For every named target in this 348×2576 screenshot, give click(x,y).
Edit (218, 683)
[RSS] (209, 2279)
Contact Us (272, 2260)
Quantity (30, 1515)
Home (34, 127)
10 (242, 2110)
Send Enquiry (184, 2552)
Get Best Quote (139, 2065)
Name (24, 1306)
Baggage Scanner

################

Starting at the line that contains "Home (34, 127)", reproduce each line through the end of the records exactly, both ends included.

Home (34, 127)
10 (242, 2110)
Send Enquiry (184, 2552)
Get Best Quote (139, 2065)
Name (24, 1306)
Baggage Scanner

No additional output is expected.